If you oversell the semester and encounter insufficient capacity to handle students, i.e., not enough seats available for Accounting 101, you'll have unhappy students, faculty and facility management. Every seat has value and yet, there is no perfect formula to predict your university pricing and your exact yield.
The reality is, an airline can have anyone fill any seat. University pricing has a few more complicating factors taking into account each "customer's" academic levels, gender, geography, racial diversity, etc. So we can see that while there are instructive parallels concerning the value of a seat and the loss of revenue when seats go unfilled, university pricing is actually far more complex than airline pricing.
Let's see what we can learn when we compare university pricing between some leading competitors.
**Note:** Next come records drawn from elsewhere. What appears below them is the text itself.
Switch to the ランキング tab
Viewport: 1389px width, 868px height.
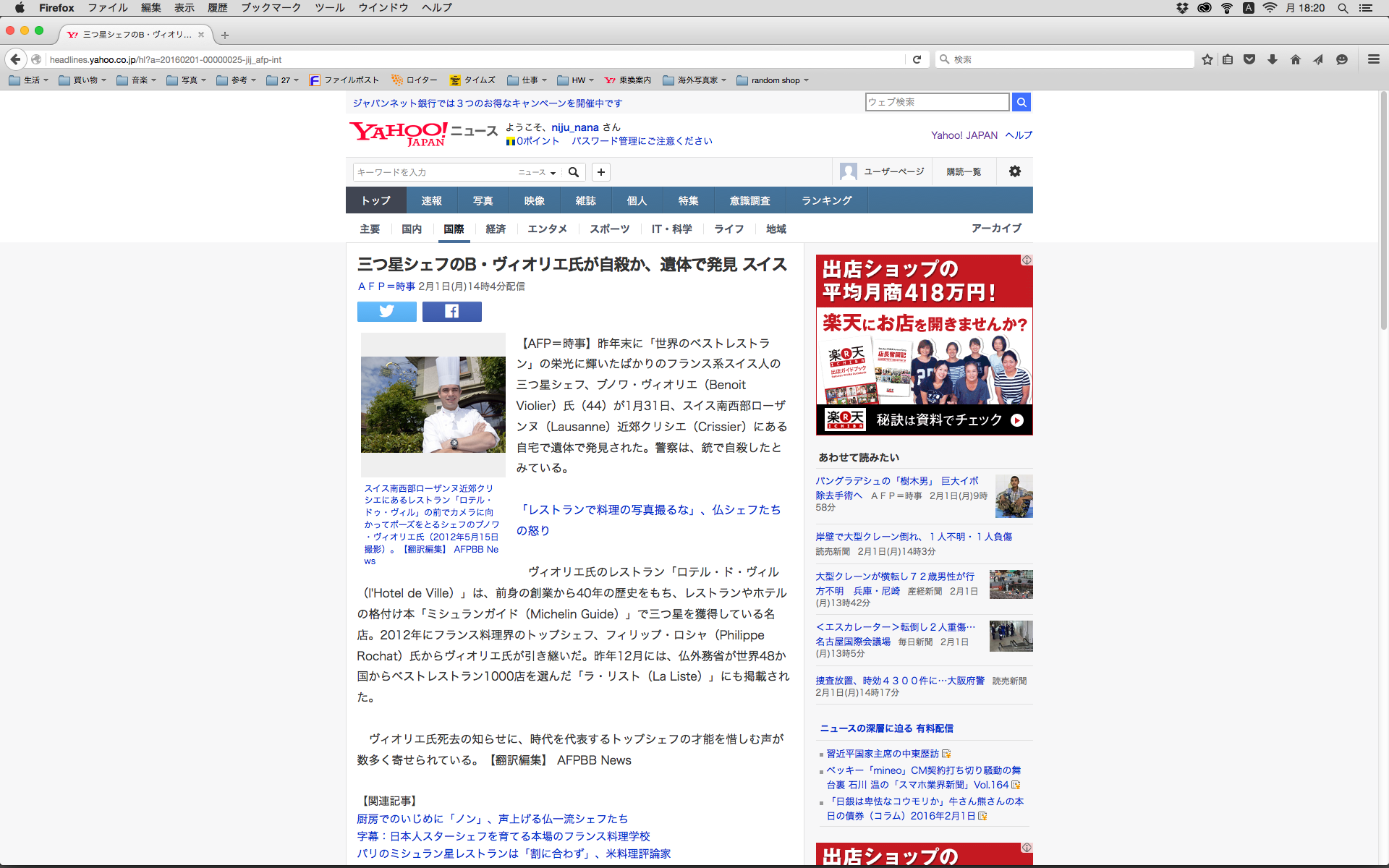826,200
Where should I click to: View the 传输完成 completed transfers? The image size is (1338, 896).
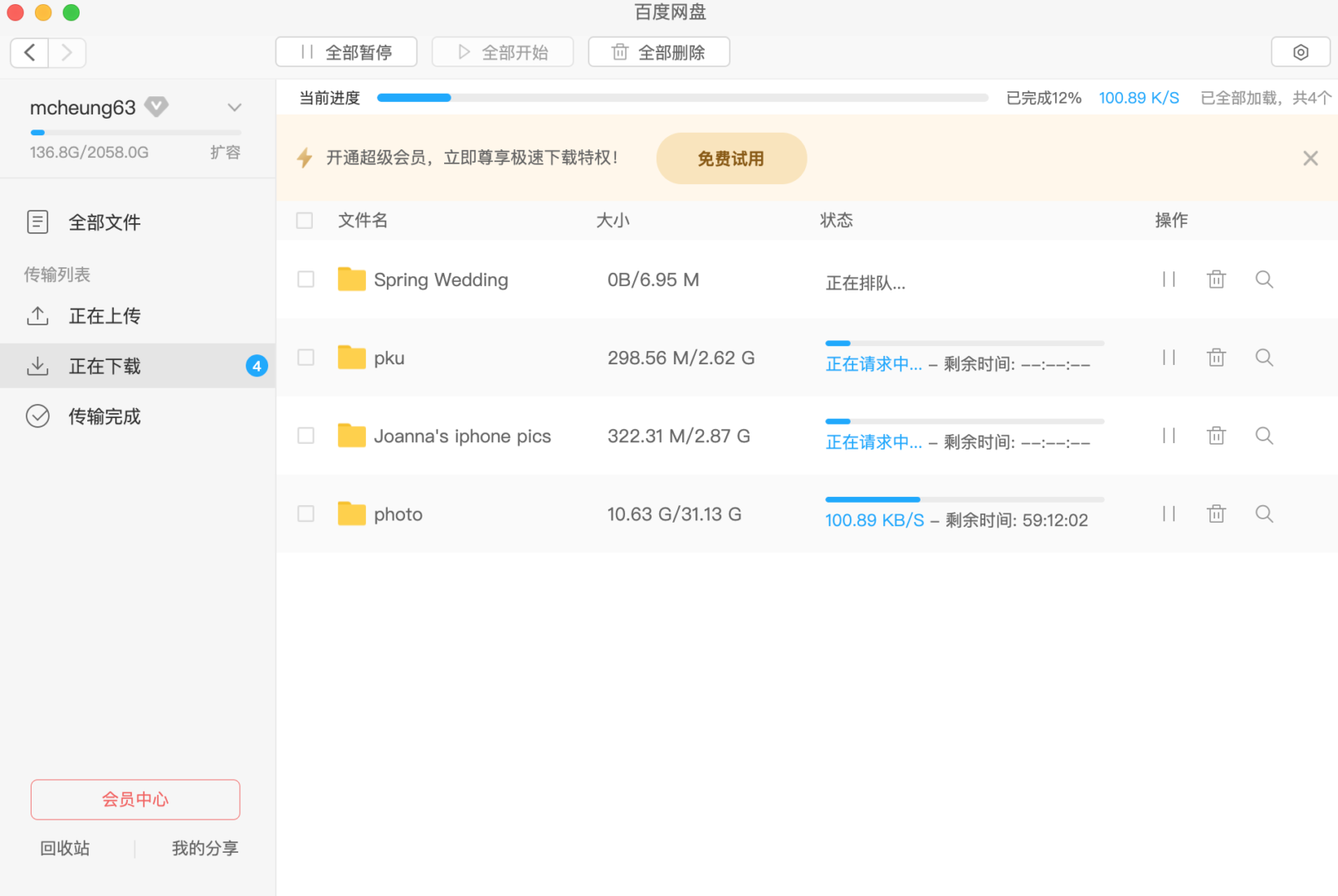[105, 416]
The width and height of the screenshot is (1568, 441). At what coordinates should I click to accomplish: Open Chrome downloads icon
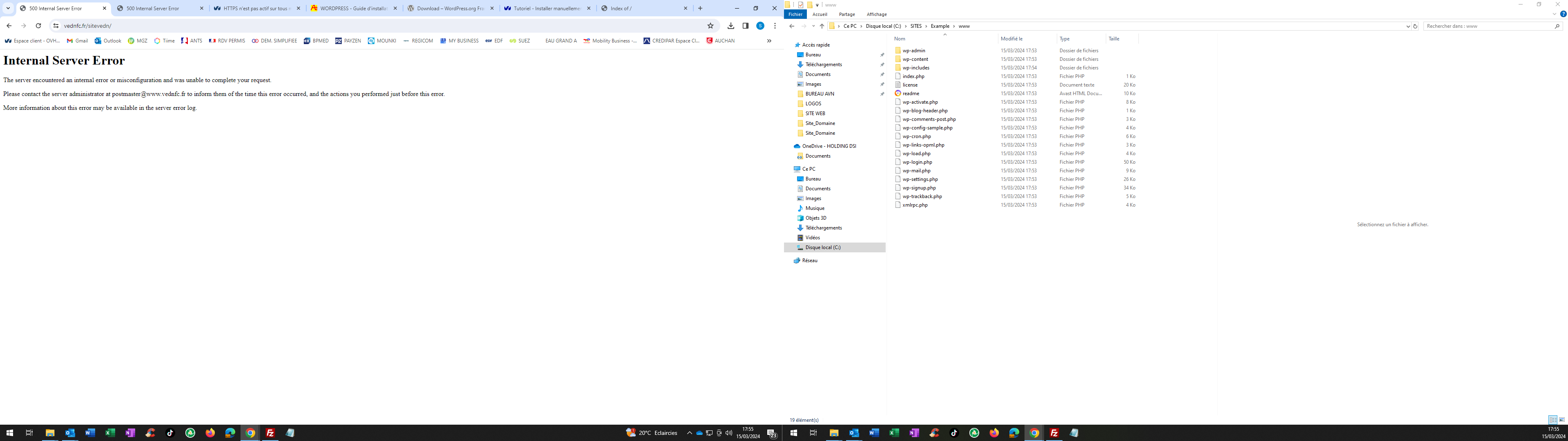coord(731,26)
Tableausoftware publishes a handy tool to look at the discount rates accross regions and institutions using the IPED data from the National Center for Education Statistics. Graph 1 compares 2005 (green bar) with 2010 (blue bar) with the percentage of full pay students in the left column and the dollar amount of the institutional grants (discounts or scholarships) on the right. You can see that full pay students have declined as a percentage of the student body from about 50-60 percent to 40 percent for highly branded, elite universities. Concurrently, institutional grants have increased in dollar terms to cover the tuition discount. Those blue bars on the right go from around $25K in 2005 to $30-35K in 2010.
Graph 1
Graph 2 shows how full pay students are not just a rare species at elite universities, but across the country. For illustration purposes, we picked a handful of private, non-profit universities in the Washington, DC area. You can see that only one university (Catholic University) increased their full-tuition paying students during the past 5 years, while increasing their grants at the same time. It is important to note that this particular university started at a low percentage of full-pay students in the first place.
You might want to take a look at this tool and compare your school to regional and national competitors. That simple step might give a little insight as you plan for next year's scholarship budget, among other recruitment plans.
This overall trend explains why university administrators across the U.S. are eager to attract full-tuition paying international students. While many of us look to international student recruitment as a process to diversify perspectives on campus and provide a deeper level of global education and understanding, others are swayed by the financial realities of paying for the U.S. education system. Like it or not, there is a huge incentive to selling a 4-year seat for a higher, non-discounted price.
Try not to be too hard on the financially motivated administrators in your midst. They are looking for every avenue they can find to support the educational infrastructure that feeds the entire school. International student recruitment tools are a worthy investment with financial and, ultimately, educational returns that support every aspect of the institution.